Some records
· · · · ·

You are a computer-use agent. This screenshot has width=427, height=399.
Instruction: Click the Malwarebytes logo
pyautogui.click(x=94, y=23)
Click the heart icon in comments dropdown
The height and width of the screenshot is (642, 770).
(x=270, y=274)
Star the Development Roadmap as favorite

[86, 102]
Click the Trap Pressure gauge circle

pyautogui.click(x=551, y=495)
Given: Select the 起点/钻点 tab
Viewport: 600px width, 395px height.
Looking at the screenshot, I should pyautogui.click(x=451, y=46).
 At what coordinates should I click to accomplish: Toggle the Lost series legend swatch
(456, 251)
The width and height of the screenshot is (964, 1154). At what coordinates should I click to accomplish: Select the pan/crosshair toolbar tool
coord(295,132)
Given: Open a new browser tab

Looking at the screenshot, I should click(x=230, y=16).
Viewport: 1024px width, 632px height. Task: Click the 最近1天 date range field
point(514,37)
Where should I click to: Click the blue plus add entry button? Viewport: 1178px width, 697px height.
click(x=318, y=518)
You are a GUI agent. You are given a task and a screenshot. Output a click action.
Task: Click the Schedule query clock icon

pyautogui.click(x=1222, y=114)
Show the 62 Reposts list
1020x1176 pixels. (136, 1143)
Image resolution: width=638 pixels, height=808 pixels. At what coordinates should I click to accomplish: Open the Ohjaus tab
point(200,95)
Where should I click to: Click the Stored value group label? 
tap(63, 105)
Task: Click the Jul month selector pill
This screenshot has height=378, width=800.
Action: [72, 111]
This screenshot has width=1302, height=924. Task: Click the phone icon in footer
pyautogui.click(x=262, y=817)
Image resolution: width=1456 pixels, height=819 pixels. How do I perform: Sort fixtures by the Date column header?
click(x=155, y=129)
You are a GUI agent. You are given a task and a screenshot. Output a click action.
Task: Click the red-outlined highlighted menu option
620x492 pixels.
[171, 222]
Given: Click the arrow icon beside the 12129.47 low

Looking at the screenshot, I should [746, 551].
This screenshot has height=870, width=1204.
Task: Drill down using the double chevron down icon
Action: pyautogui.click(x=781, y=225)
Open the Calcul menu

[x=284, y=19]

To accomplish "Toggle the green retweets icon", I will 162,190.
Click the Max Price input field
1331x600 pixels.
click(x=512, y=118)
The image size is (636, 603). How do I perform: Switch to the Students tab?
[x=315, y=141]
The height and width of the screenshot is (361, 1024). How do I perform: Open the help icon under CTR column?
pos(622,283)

· · · · ·

## What the exercise asks
Repeat the lines above without any changes, starting at the line that contains "The height and width of the screenshot is (361, 1024)." and ending at the last line of the records.

## Response to this task
The height and width of the screenshot is (361, 1024). How do I perform: Open the help icon under CTR column?
pos(622,283)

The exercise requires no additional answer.